I recently completed a project that demonstrates the power of modern big data technologies in cybersecurity as part of my coursework. The assignment was to build a complete intrusion detection system using the UNSW-NB15 dataset, employing Apache Hive for distributed query processing and Apache Spark with PySpark for machine learning.
Resources
For those interested in exploring this project further or implementing similar systems, I have made all resources publicly available:
- GitHub Repository: Big-Data-Analytics-CN-7031
- Dataset Download Link: UNSW-NB15.csv (581MB)
- Feature Documentation: UNSW-NB15_features.csv
Feel free to explore the repository and experiment with the code.
- The results exceeded my expectations: I achieved 99.07% accuracy for binary classification and 97.79% for multi-class classification across the attack categories.
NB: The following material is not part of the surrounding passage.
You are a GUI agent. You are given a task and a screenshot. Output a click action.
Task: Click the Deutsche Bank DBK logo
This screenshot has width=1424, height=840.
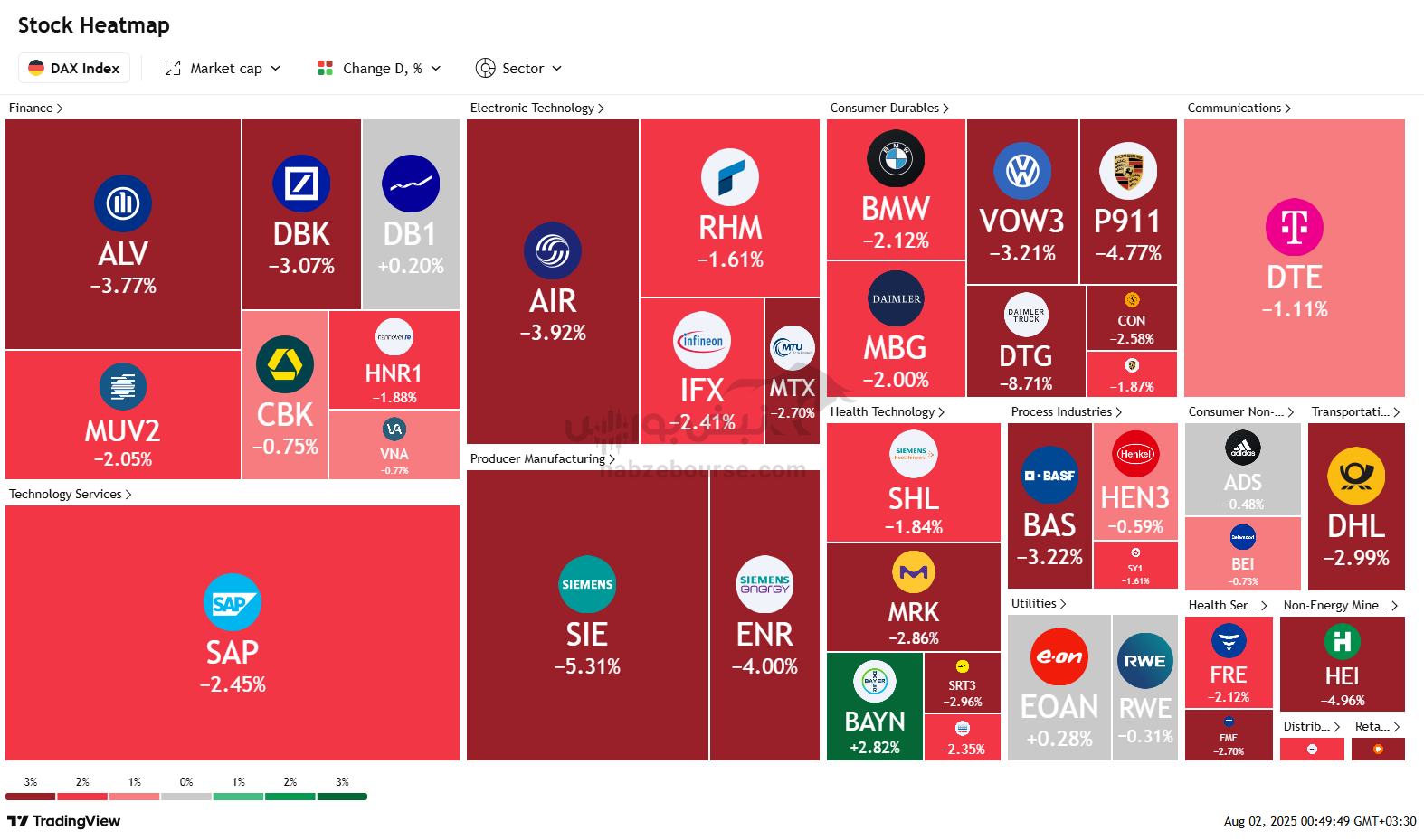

In this post, I will walk you through my approach, key findings, and the lessons learned along the way.
The Challenge: Analyzing 2.5 Million Network Flows
The UNSW-NB15 dataset contains approximately 2.5 million network flow records with 49 features extracted from raw network packets. Unlike older datasets, UNSW-NB15 includes modern attack vectors that reflect contemporary cybersecurity threats.
The dataset includes nine attack types: Fuzzers, Analysis, Backdoor, Denial of Service (DoS), Exploits, Generic, Reconnaissance, Shellcode, and Worms. Each attack type exhibits distinct behavioral patterns that machine learning models can learn to detect.
One of the first challenges I encountered was severe class imbalance. The dataset contains 87.35% normal traffic and only 12.65% attack traffic, mirroring real-world network conditions where attacks are relatively rare events. This imbalance required careful consideration in model evaluation, as simple accuracy metrics could be misleading.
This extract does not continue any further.